About 205 personnel have been formally suspended by the Independent National Electoral Commission (INEC), for allegedly receiving part of the N23bn alleged to have been disbursed by a former Minister of Petroleum Resources, Diezani Alison-Madueke, ahead of the 2015 general elections.
A National Commissioner and member of the Information and Voter Education Committee at INEC, Mallam Mohammed Haruna, who briefed journalists after a meeting of the leadership of the commission on Tuesday, said the commission also decided to place the 205 affected officials on half salaries in accordance with the terms and conditions of service of the commission.
According to him, the decision to refer the national commissioner and the RECs to the Presidency and the EFCC was because it was not within the powers of the commission to deal with the cases involving them. Haruna said the commission had referred the cases of a former National Commissioner and five former Resident Electoral Commissioners (one late) to the Presidency and the EFCC for further action and investigation.
The Punch had reported exclusively in its March 26, 2017 edition that the leadership of the commission had placed 202 inducted staff of the commission on suspension and half salary for allegedly receiving part of the N23bn alleged bribe.
Also Sunday Punch had reported exclusively that the commission had written the Presidency over the indictment of some RECs in the 2015 electoral bribe scandal in its April 3, 2017 edition which was confirmed in the briefing on Tuesday.
“The commission met today (Tuesday) to consider the report of its expanded Appointment, Promotion and Disciplinary Committee on the EFCC Interim Report on Bribery, Corruption and Money Laundering Charges during the 2015 general elections.
“You may recall that late last year, the commission received an interim report from the EFCC detailing allegations against 202 serving and retired INEC officials and staff in 16 states of the federation.
“In furtherance of its zero tolerance for corruption in the electoral process, the commission ordered a thorough investigation into the allegations to establish the culpability or otherwise of those named in the EFCC report.

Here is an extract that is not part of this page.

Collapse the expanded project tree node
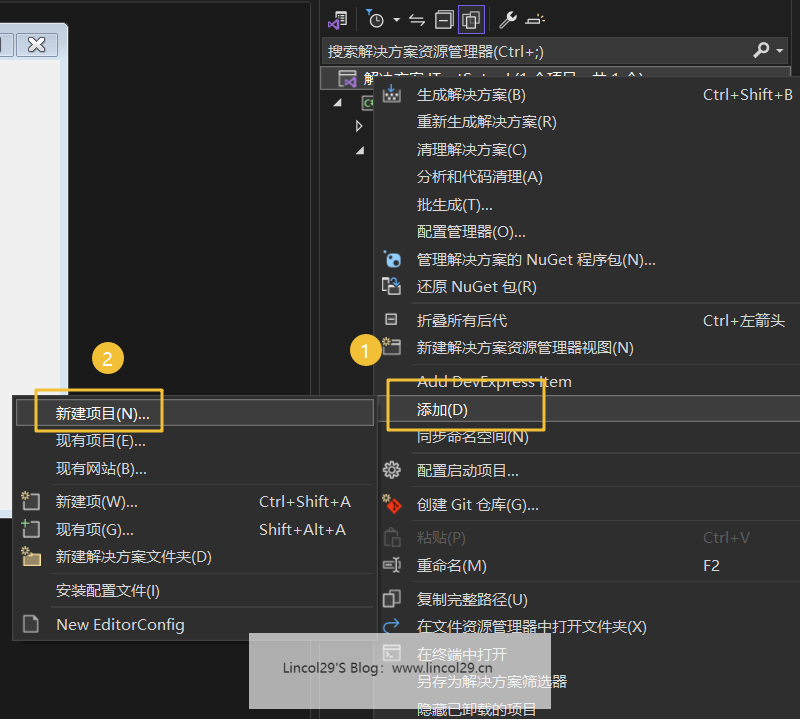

“The committee’s work was thorough and painstaking, involving issuance of queries to the 202 officials mentioned in the report and interviewing them individually in accordance with the principle of fair hearing and in consonance with INEC Staff Conditions of Service.
“As a result of the initial findings of the committee, an additional 80 serving officials of the commission, who were not named in the EFCC report but whose names came up in the course of the investigation, were also queried and interviewed.

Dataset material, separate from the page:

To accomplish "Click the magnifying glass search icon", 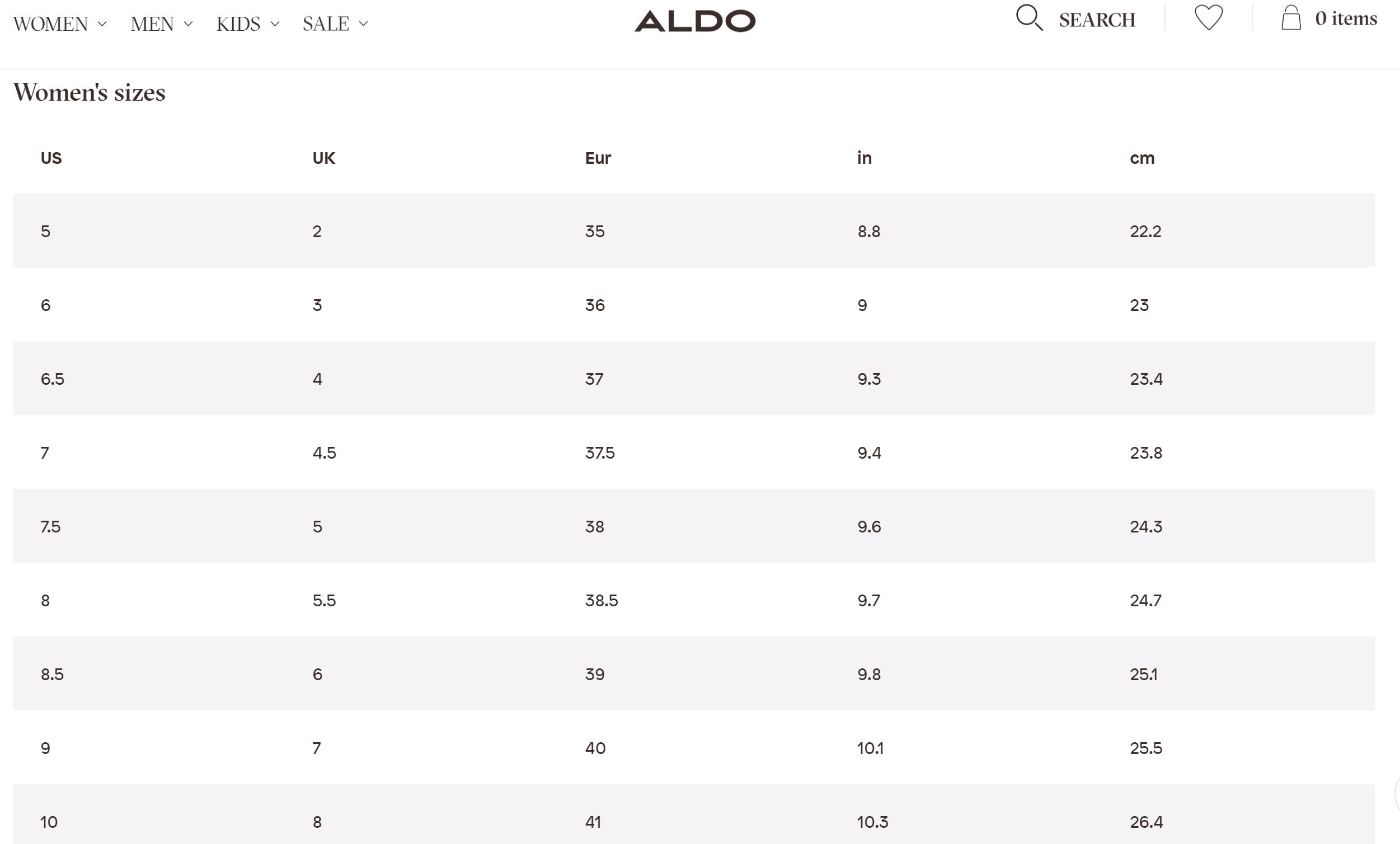I will 1028,17.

“The cases of one former National Commissioner, five former Resident Electoral Commissioners (one of them deceased) have been referred to the Presidency and the EFCC for further necessary
“Based on their level of involvement, 205 serving INEC staff will be immediately placed on interdiction, which entails suspension from duties and being placed on half salary, pending the final determination of the cases they have with the EFCC.”

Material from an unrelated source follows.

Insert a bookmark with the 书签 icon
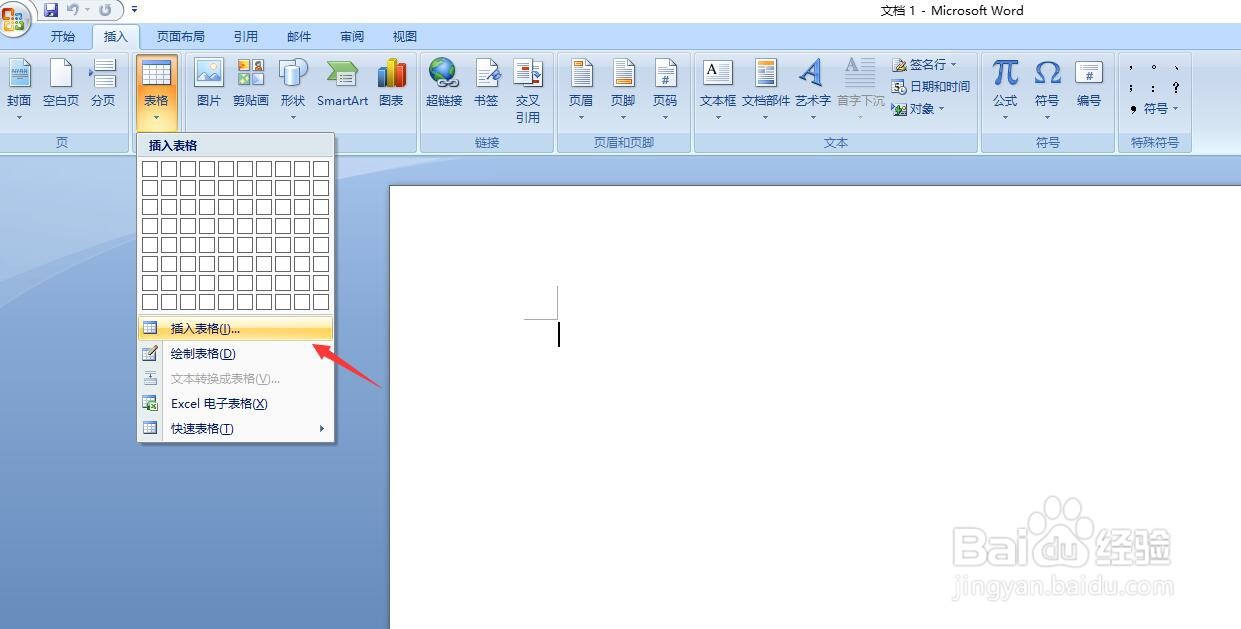Viewport: 1241px width, 629px height. (487, 85)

Haruna added that a non-governmental organisation identified as West African Network of Election Observers made up of retired INEC officials was used to bribe INEC staff to influence the outcome of the 2015 general elections.
He stated also that the committee was able to establish that INEC staff received N3,046,829,000 in 16 states of the federation to influence the outcome of the election.
“There was a clear attempt to bribe INEC staff to influence the outcome of the 2015 general elections using an NGO, West African Network of Election Observers, made up mainly of retired senior INEC officials.
“Out of over N23bn, which the EFCC report said was used to influence the elections, the committee established that N3,046,829,000 was received by INEC staff in 16 states,” he added.
He stressed that a decision was taken to refer the 70 members of staff to the EFCC because of insufficient information on their involvement in the scandal.
However, he refused to mention the names of the retired national commissioner and five RECs alleged to have colluded with the NGO to pull through the bribe.
He explained that the ex-officials of the commission were deemed innocent until after their prosecution.
He restated the commitment of the commission to defending the integrity of the electoral process, stressing that it would not hesitate to take a stern action against officials “who compromise its core values of integrity, transparency and impartiality in the conduct of elections.”
He said the NGO involved in the scandal had been barred from all INEC activities.